Copy the passage on transmission line health and engineering issues in full, word for word.

+++ Provided text +++

2. We have proposed a qualified individual, Dr. Peter Valberg, to address the human health issues separate from the engineering considerations. From the beginning of the review, the Steering Committee agreed that his input would be in the form of verbal responses to questions from the public at the final Steering Committee meeting.
3. While we cannot render a professional opinion on the human health effects of EMF, we certainly are responsible for tracking any regulations that impact the engineering design of transmission lines. The State of Minnesota does not have a standard or guideline with regard to magnetic fields but does regulate electric fields to a maximum of 8 kV/m within the right-of-way. These issues were addressed at length in earlier regulatory filings provided by Xcel and were never questioned in our earlier three Steering Committee meetings.

+++ Data section +++

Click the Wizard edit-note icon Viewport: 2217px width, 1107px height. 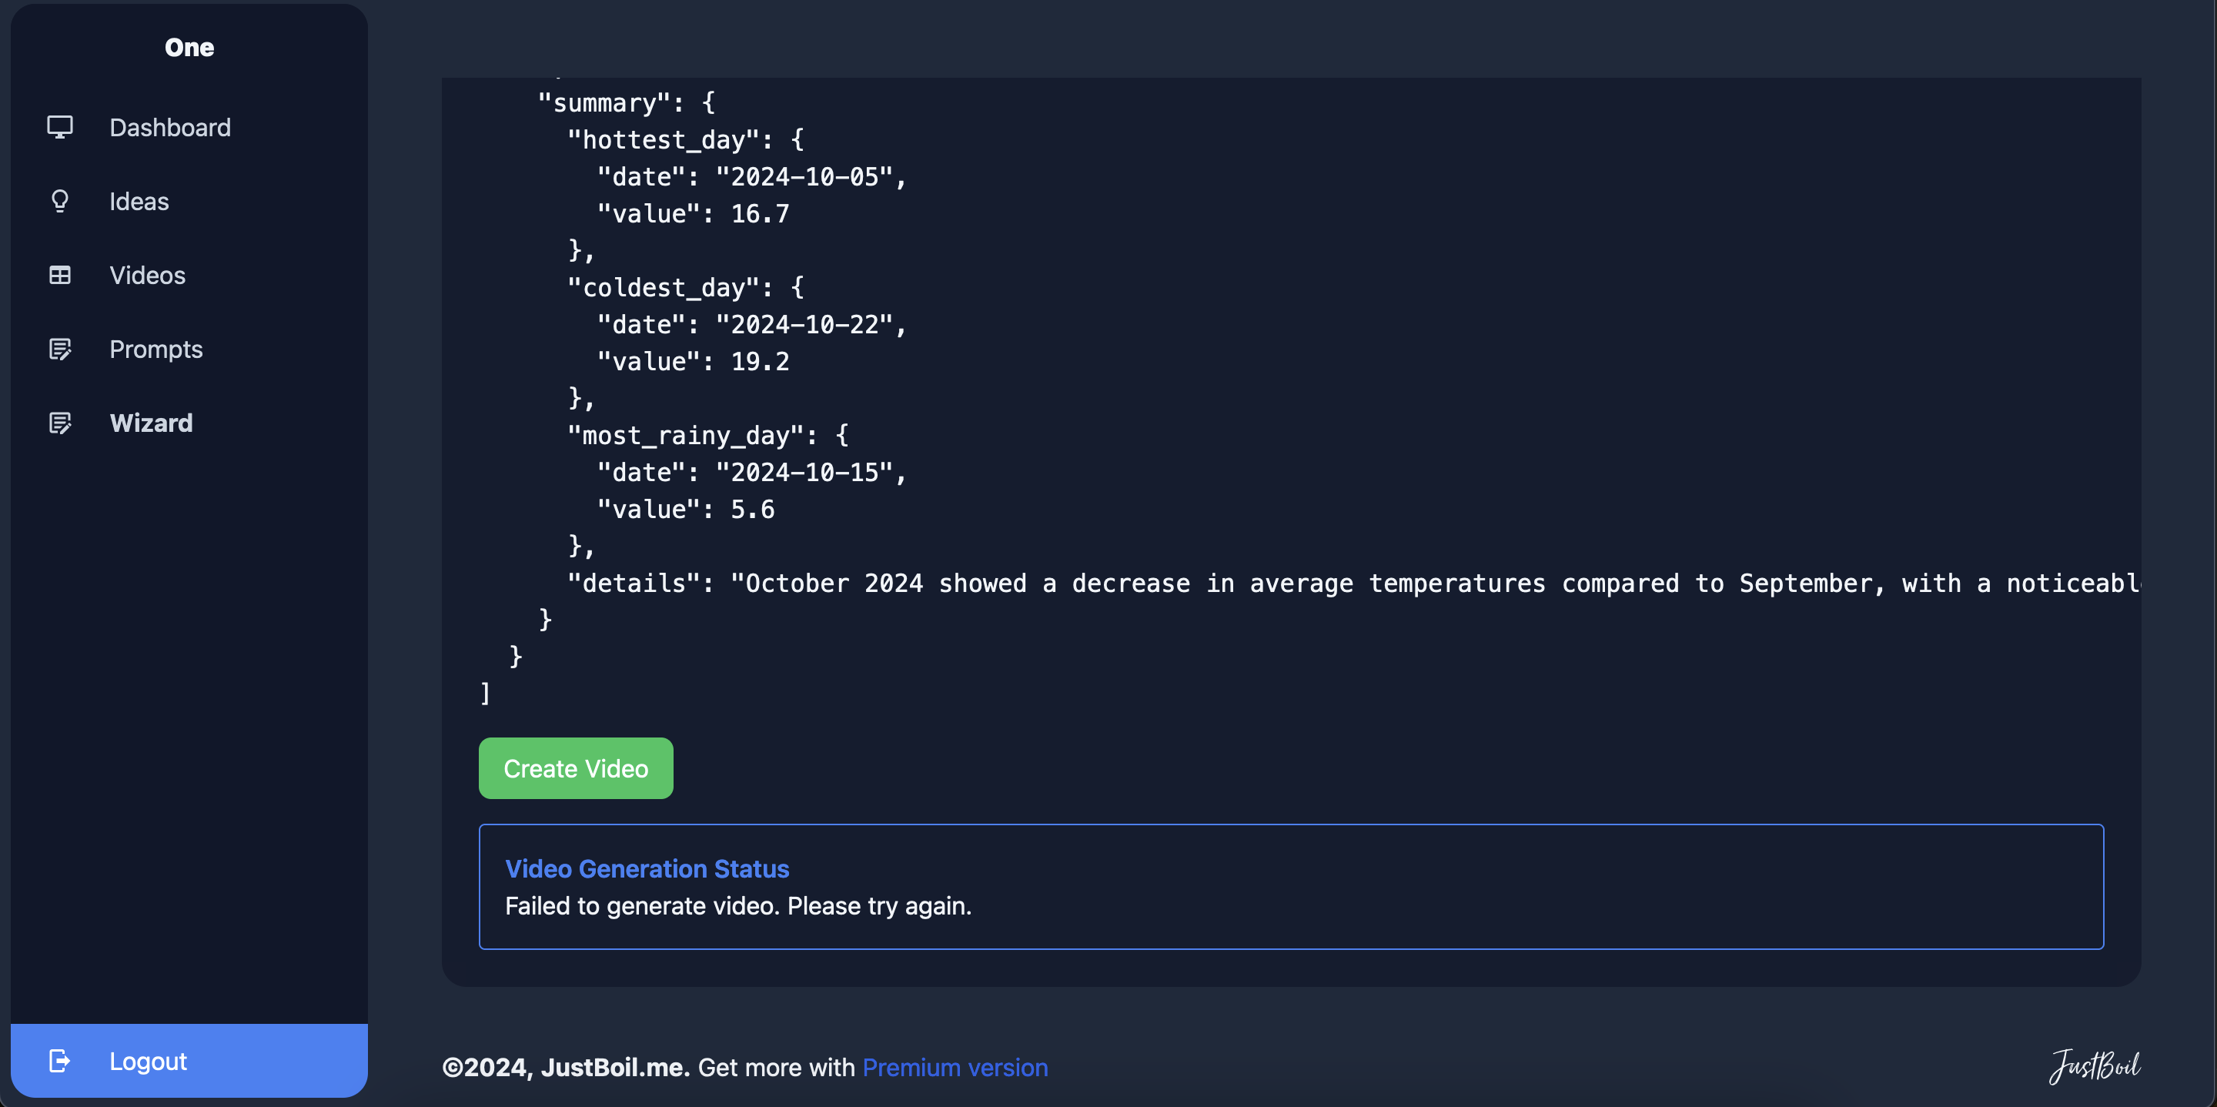(59, 424)
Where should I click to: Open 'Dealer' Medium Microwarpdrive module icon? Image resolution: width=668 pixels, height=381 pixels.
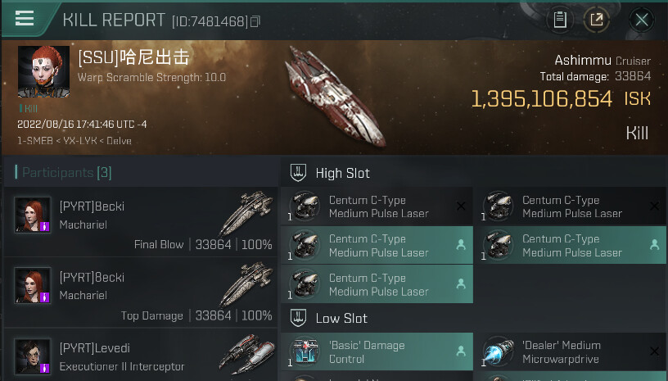coord(498,352)
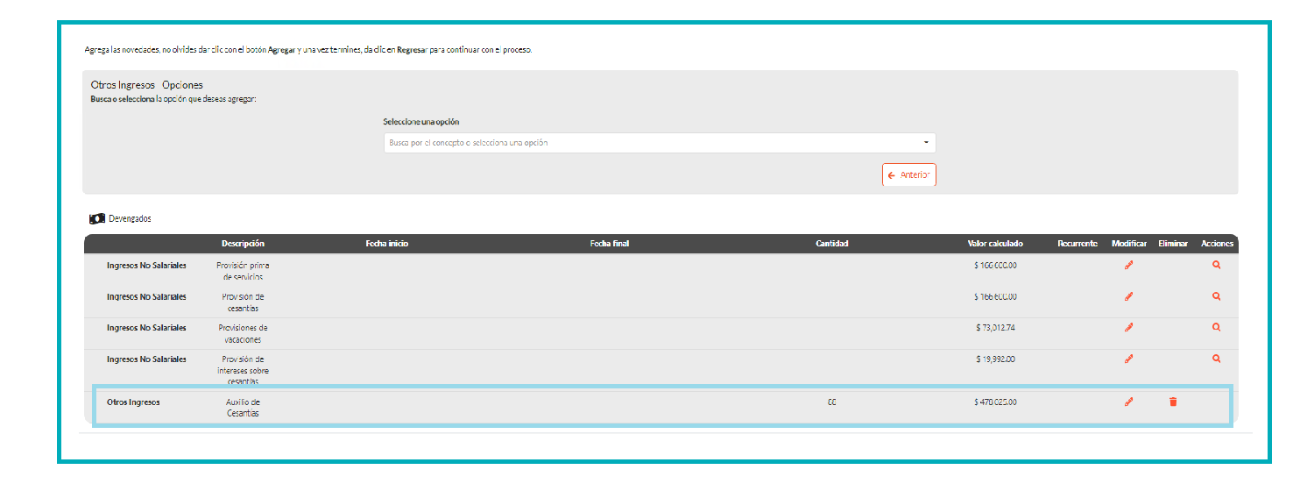
Task: Select the Otros Ingresos row label
Action: pyautogui.click(x=133, y=402)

+++

▶ _Written reply_
2. We have proposed a qualified individual, Dr. Peter Valberg, to address the human health issues separate from the engineering considerations. From the beginning of the review, the Steering Committee agreed that his input would be in the form of verbal responses to questions from the public at the final Steering Committee meeting.
3. While we cannot render a professional opinion on the human health effects of EMF, we certainly are responsible for tracking any regulations that impact the engineering design of transmission lines. The State of Minnesota does not have a standard or guideline with regard to magnetic fields but does regulate electric fields to a maximum of 8 kV/m within the right-of-way. These issues were addressed at length in earlier regulatory filings provided by Xcel and were never questioned in our earlier three Steering Committee meetings.